The 4th District Appellate Court turned down Maurice LaGrone Jr.'s appeal of his 2006 first-degree murder conviction.
LaGrone and former girlfriend Amanda Hamm were charged with drowning Hamm's children. LaGrone was behind the wheel of Hamm's car when it sank in the lake with Christopher Hamm, 6, Austin Brown, 3, and Kyleigh Hamm, 23 months, inside.
LaGrone was convicted by a McLean County jury in April 2006 and sentenced to life in prison. A Macon County jury rejected murder charges and found Hamm guilty of child endangerment in December 2006. She later was sentenced to 10 years in prison.
Attorneys for LaGrone appealed his conviction on several grounds, including arguments that DeWitt County Judge Stephen Peters should have allowed the jury to consider involuntary manslaughter as a possible verdict.
For LaGrone to be found guilty of involuntary manslaughter, his actions on the boat ramp must have been deemed reckless, a conclusion Peters rejected.
The defense explanation of the incident precluded the possibility of involuntary manslaughter, the three-judge panel ruled.

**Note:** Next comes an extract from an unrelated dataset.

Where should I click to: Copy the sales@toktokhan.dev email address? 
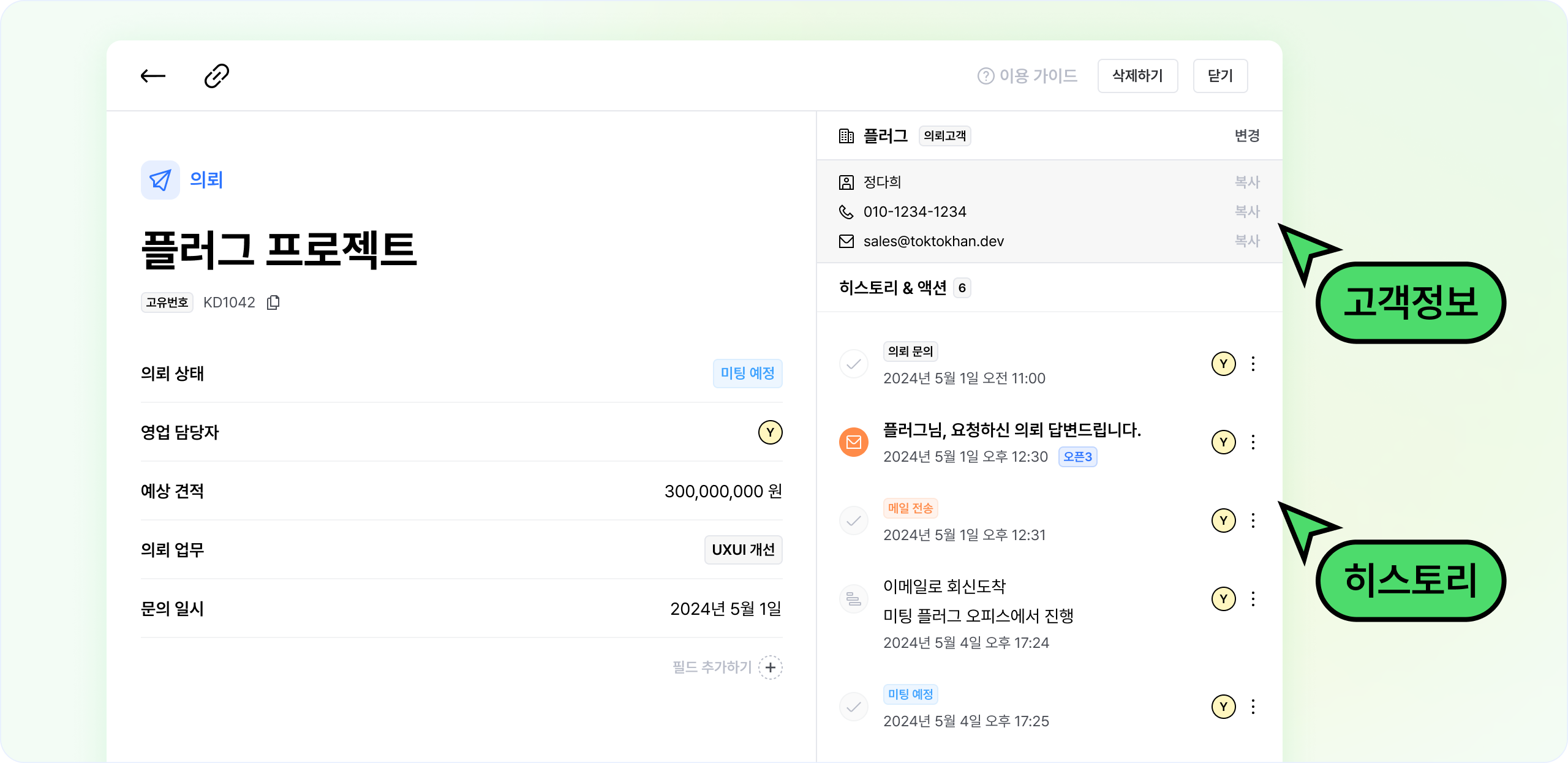tap(1246, 241)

LaGrone claimed he tried to back up the ramp, but the car accidentally rolled into the water. If that were the case, the act of backing up a surface police said was dry and grooved would not have been reckless or something that was likely to harm or kill the children, the judges said.
LaGrone "caused the children's death by his operation of a motor vehicle," the appellate judges ruled.
The appellate judges also declined to fault decisions by Peters to allow testimony of jailhouse informants and witnesses who chronicled abuse by LaGrone against Hamm.
In arguments before the appellate court in December, Assistant Appellate Defender Stuart Shiffman said the verdict in the Hamm case indicates a jury could find the pair guilty of lesser offenses.
Shiffman was unavailable Wednesday to comment on the ruling issued Monday. The defense may ask the state Supreme Court to hear further appeals.
Law enforcement officers who worked on the case and relatives of the children were relieved that LaGrone's request for a new trial was denied.
"I don't think he should have an appeal at all," said Greg Hamm, father of Christopher Hamm.
Hamm said he follows developments in the cases. After more than four years, the family still is "taking it day by day," Hamm said.
"No one would look forward to having to retry a complicated case like this," said DeWitt County Sheriff Roger Massey.
The sheriff agreed with the court's ruling on the involuntary manslaughter verdict option.
"We just didn't believe that the circumstances, when taken together, set an accident. We didn't feel that way in the beginning, and we still believe that today," he said.